Selection »
HOP::Lexer not doing what I expected

bart has asked for the wisdom of the Perl Monks concerning the following question:

I'm working my way through the HOP::Lexer tutorial on perl.com, and it just isn't working as I expected. No matter what I do, I can't make it do what I want. Please tell me what I am doing wrong. I'm currently really thinking it's a bug in the module.

Here's a reduced (for brevity of the output), modified (to do more different things) version of the code in the article.

use strict;
my $sql = <<'--SQL--';
select case
  when a=b then 'c'
  else 'd'
  end "tough_one",
  e as "even tougher"
from mytable
--SQL--

use HOP::Lexer 'make_lexer';
my @sql   = $sql;
my $lexer = make_lexer(
    sub { shift @sql },  # iterator
    [ WORD      => qr/\w+/i        ],
    [ DQWORD    => qr/"\w+"/       ],
    [ DQUOTED   => qr/"[^"]+"/     ],
    [ QUOTED    => qr/'[^']*'/     ],
    [ COMMA     => qr/,/           ],
    [ SPACE     => qr/\s+/, sub {} ],
);

# parse
my @out;
push @out, $_ while $_ = $lexer->();

# Data::Dump the output (elaborated in order to produce compact result
+s)

Material provided »
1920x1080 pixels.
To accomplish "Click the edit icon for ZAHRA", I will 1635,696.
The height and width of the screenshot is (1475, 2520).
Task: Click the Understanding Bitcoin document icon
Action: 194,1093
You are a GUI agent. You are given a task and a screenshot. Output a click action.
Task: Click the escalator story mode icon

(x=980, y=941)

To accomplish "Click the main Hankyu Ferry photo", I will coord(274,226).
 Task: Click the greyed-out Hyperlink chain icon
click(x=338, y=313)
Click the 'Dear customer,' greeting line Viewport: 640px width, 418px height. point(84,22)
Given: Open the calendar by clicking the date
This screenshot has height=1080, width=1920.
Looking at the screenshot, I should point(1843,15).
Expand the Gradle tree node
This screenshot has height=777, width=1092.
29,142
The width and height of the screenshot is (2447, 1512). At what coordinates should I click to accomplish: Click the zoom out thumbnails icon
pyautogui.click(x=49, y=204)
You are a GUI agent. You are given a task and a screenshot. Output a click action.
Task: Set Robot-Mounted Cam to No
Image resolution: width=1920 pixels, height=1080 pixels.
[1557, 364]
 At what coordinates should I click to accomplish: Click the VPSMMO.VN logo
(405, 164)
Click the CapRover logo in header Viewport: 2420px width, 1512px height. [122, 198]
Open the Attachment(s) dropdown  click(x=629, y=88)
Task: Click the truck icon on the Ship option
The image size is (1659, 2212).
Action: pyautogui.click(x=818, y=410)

Exercise set »
1: In the HOP::Lexer forum post, what does the poster suspect is causing the problem?
2: Transcribe the section of the HOP::Lexer forum post that begins with the words containing "I'm working my" and ends with "in the module.".

Final answers »
1: The poster suspects a bug in the HOP::Lexer module.

2:
I'm working my way through the HOP::Lexer tutorial on perl.com, and it just isn't working as I expected. No matter what I do, I can't make it do what I want. Please tell me what I am doing wrong. I'm currently really thinking it's a bug in the module.